***** Records provided

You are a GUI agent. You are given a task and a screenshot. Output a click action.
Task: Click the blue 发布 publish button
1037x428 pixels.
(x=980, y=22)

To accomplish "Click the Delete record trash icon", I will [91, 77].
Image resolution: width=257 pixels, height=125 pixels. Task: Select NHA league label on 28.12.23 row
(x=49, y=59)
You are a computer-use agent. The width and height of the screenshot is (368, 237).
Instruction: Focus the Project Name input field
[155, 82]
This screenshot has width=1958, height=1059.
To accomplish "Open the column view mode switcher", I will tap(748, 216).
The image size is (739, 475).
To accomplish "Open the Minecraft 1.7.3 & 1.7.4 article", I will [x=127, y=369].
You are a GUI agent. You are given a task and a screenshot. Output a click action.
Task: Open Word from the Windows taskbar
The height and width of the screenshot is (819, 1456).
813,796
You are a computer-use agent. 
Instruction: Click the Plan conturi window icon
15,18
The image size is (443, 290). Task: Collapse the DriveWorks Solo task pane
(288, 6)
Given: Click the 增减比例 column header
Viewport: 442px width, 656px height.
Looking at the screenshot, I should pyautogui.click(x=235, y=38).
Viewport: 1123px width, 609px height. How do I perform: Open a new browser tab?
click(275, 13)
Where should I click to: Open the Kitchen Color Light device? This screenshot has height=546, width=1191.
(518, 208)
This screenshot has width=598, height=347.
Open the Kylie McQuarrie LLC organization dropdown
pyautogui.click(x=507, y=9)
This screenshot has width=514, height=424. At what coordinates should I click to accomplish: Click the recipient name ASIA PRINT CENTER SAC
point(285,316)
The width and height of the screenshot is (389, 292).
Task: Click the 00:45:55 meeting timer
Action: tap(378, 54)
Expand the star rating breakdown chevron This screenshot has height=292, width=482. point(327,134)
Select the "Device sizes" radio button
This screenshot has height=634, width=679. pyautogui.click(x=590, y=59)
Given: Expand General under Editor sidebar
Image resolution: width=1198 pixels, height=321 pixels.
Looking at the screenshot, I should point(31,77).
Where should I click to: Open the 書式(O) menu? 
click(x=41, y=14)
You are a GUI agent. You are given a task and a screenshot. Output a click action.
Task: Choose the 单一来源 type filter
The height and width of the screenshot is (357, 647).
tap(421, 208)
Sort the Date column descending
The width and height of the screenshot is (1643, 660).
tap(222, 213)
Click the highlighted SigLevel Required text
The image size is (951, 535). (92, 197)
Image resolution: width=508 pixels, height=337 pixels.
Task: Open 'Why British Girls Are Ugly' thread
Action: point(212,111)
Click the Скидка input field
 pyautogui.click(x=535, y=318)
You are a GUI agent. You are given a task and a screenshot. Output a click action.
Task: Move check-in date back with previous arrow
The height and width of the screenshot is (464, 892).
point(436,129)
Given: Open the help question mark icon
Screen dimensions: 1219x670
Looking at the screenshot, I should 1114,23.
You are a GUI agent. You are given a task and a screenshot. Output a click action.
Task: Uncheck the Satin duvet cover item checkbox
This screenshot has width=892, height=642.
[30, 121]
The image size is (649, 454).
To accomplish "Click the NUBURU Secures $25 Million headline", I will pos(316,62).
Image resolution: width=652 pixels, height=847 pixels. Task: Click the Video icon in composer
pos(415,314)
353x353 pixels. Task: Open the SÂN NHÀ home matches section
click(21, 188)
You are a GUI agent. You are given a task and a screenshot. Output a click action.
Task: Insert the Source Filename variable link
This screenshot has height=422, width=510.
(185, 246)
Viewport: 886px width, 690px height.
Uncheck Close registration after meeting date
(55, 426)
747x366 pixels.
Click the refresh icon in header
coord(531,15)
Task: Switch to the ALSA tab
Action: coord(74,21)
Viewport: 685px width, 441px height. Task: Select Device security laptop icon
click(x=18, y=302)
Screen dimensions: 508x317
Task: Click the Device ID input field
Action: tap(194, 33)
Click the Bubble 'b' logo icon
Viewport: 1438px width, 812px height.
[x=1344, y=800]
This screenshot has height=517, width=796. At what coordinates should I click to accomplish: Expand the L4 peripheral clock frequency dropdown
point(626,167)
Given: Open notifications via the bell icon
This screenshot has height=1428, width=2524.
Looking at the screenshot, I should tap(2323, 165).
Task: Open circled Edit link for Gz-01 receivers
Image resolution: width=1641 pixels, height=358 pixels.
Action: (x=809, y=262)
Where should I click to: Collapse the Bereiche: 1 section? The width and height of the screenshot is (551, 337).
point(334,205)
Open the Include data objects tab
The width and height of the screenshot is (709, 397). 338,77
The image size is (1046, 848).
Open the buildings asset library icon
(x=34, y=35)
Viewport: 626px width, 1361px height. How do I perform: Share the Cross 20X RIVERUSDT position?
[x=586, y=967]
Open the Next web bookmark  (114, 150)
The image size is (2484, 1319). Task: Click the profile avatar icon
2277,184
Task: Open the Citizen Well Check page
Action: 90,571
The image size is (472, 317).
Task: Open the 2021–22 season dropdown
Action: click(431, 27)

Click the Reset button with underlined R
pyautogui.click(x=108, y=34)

**********

Render every line of the records above as a JSON list of strings, one string per line, with blank lines omitted.

[
  "You are a GUI agent. You are given a task and a screenshot. Output a click action.",
  "Task: Click the blue 发布 publish button",
  "1037x428 pixels.",
  "(x=980, y=22)",
  "To accomplish \"Click the Delete record trash icon\", I will [91, 77].",
  "Image resolution: width=257 pixels, height=125 pixels. Task: Select NHA league label on 28.12.23 row",
  "(x=49, y=59)",
  "You are a computer-use agent. The width and height of the screenshot is (368, 237).",
  "Instruction: Focus the Project Name input field",
  "[155, 82]",
  "This screenshot has width=1958, height=1059.",
  "To accomplish \"Open the column view mode switcher\", I will tap(748, 216).",
  "The image size is (739, 475).",
  "To accomplish \"Open the Minecraft 1.7.3 & 1.7.4 article\", I will [x=127, y=369].",
  "You are a GUI agent. You are given a task and a screenshot. Output a click action.",
  "Task: Open Word from the Windows taskbar",
  "The height and width of the screenshot is (819, 1456).",
  "813,796",
  "You are a computer-use agent. ",
  "Instruction: Click the Plan conturi window icon",
  "15,18",
  "The image size is (443, 290). Task: Collapse the DriveWorks Solo task pane",
  "(288, 6)",
  "Given: Click the 增减比例 column header",
  "Viewport: 442px width, 656px height.",
  "Looking at the screenshot, I should pyautogui.click(x=235, y=38).",
  "Viewport: 1123px width, 609px height. How do I perform: Open a new browser tab?",
  "click(275, 13)",
  "Where should I click to: Open the Kitchen Color Light device? This screenshot has height=546, width=1191.",
  "(518, 208)",
  "This screenshot has width=598, height=347.",
  "Open the Kylie McQuarrie LLC organization dropdown",
  "pyautogui.click(x=507, y=9)",
  "This screenshot has width=514, height=424. At what coordinates should I click to accomplish: Click the recipient name ASIA PRINT CENTER SAC",
  "point(285,316)",
  "The width and height of the screenshot is (389, 292).",
  "Task: Click the 00:45:55 meeting timer",
  "Action: tap(378, 54)",
  "Expand the star rating breakdown chevron This screenshot has height=292, width=482. point(327,134)",
  "Select the \"Device sizes\" radio button",
  "This screenshot has height=634, width=679. pyautogui.click(x=590, y=59)",
  "Given: Expand General under Editor sidebar",
  "Image resolution: width=1198 pixels, height=321 pixels.",
  "Looking at the screenshot, I should point(31,77).",
  "Where should I click to: Open the 書式(O) menu? ",
  "click(x=41, y=14)",
  "You are a GUI agent. You are given a task and a screenshot. Output a click action.",
  "Task: Choose the 单一来源 type filter",
  "The height and width of the screenshot is (357, 647).",
  "tap(421, 208)",
  "Sort the Date column descending",
  "The width and height of the screenshot is (1643, 660).",
  "tap(222, 213)",
  "Click the highlighted SigLevel Required text",
  "The image size is (951, 535). (92, 197)",
  "Image resolution: width=508 pixels, height=337 pixels.",
  "Task: Open 'Why British Girls Are Ugly' thread",
  "Action: point(212,111)",
  "Click the Скидка input field",
  " pyautogui.click(x=535, y=318)",
  "You are a GUI agent. You are given a task and a screenshot. Output a click action.",
  "Task: Move check-in date back with previous arrow",
  "The height and width of the screenshot is (464, 892).",
  "point(436,129)",
  "Given: Open the help question mark icon",
  "Screen dimensions: 1219x670",
  "Looking at the screenshot, I should 1114,23.",
  "You are a GUI agent. You are given a task and a screenshot. Output a click action.",
  "Task: Uncheck the Satin duvet cover item checkbox",
  "This screenshot has width=892, height=642.",
  "[30, 121]",
  "The image size is (649, 454).",
  "To accomplish \"Click the NUBURU Secures $25 Million headline\", I will pos(316,62).",
  "Image resolution: width=652 pixels, height=847 pixels. Task: Click the Video icon in composer",
  "pos(415,314)",
  "353x353 pixels. Task: Open the SÂN NHÀ home matches section",
  "click(21, 188)",
  "You are a GUI agent. You are given a task and a screenshot. Output a click action.",
  "Task: Insert the Source Filename variable link",
  "This screenshot has height=422, width=510.",
  "(185, 246)",
  "Viewport: 886px width, 690px height.",
  "Uncheck Close registration after meeting date",
  "(55, 426)",
  "747x366 pixels.",
  "Click the refresh icon in header",
  "coord(531,15)",
  "Task: Switch to the ALSA tab",
  "Action: coord(74,21)",
  "Viewport: 685px width, 441px height. Task: Select Device security laptop icon",
  "click(x=18, y=302)",
  "Screen dimensions: 508x317",
  "Task: Click the Device ID input field",
  "Action: tap(194, 33)",
  "Click the Bubble 'b' logo icon",
  "Viewport: 1438px width, 812px height.",
  "[x=1344, y=800]",
  "This screenshot has height=517, width=796. At what coordinates should I click to accomplish: Expand the L4 peripheral clock frequency dropdown",
  "point(626,167)",
  "Given: Open notifications via the bell icon",
  "This screenshot has height=1428, width=2524.",
  "Looking at the screenshot, I should tap(2323, 165).",
  "Task: Open circled Edit link for Gz-01 receivers",
  "Image resolution: width=1641 pixels, height=358 pixels.",
  "Action: (x=809, y=262)",
  "Where should I click to: Collapse the Bereiche: 1 section? The width and height of the screenshot is (551, 337).",
  "point(334,205)",
  "Open the Include data objects tab",
  "The width and height of the screenshot is (709, 397). 338,77",
  "The image size is (1046, 848).",
  "Open the buildings asset library icon",
  "(x=34, y=35)",
  "Viewport: 626px width, 1361px height. How do I perform: Share the Cross 20X RIVERUSDT position?",
  "[x=586, y=967]",
  "Open the Next web bookmark  (114, 150)",
  "The image size is (2484, 1319). Task: Click the profile avatar icon",
  "2277,184",
  "Task: Open the Citizen Well Check page",
  "Action: 90,571",
  "The image size is (472, 317).",
  "Task: Open the 2021–22 season dropdown",
  "Action: click(431, 27)",
  "Click the Reset button with underlined R",
  "pyautogui.click(x=108, y=34)"
]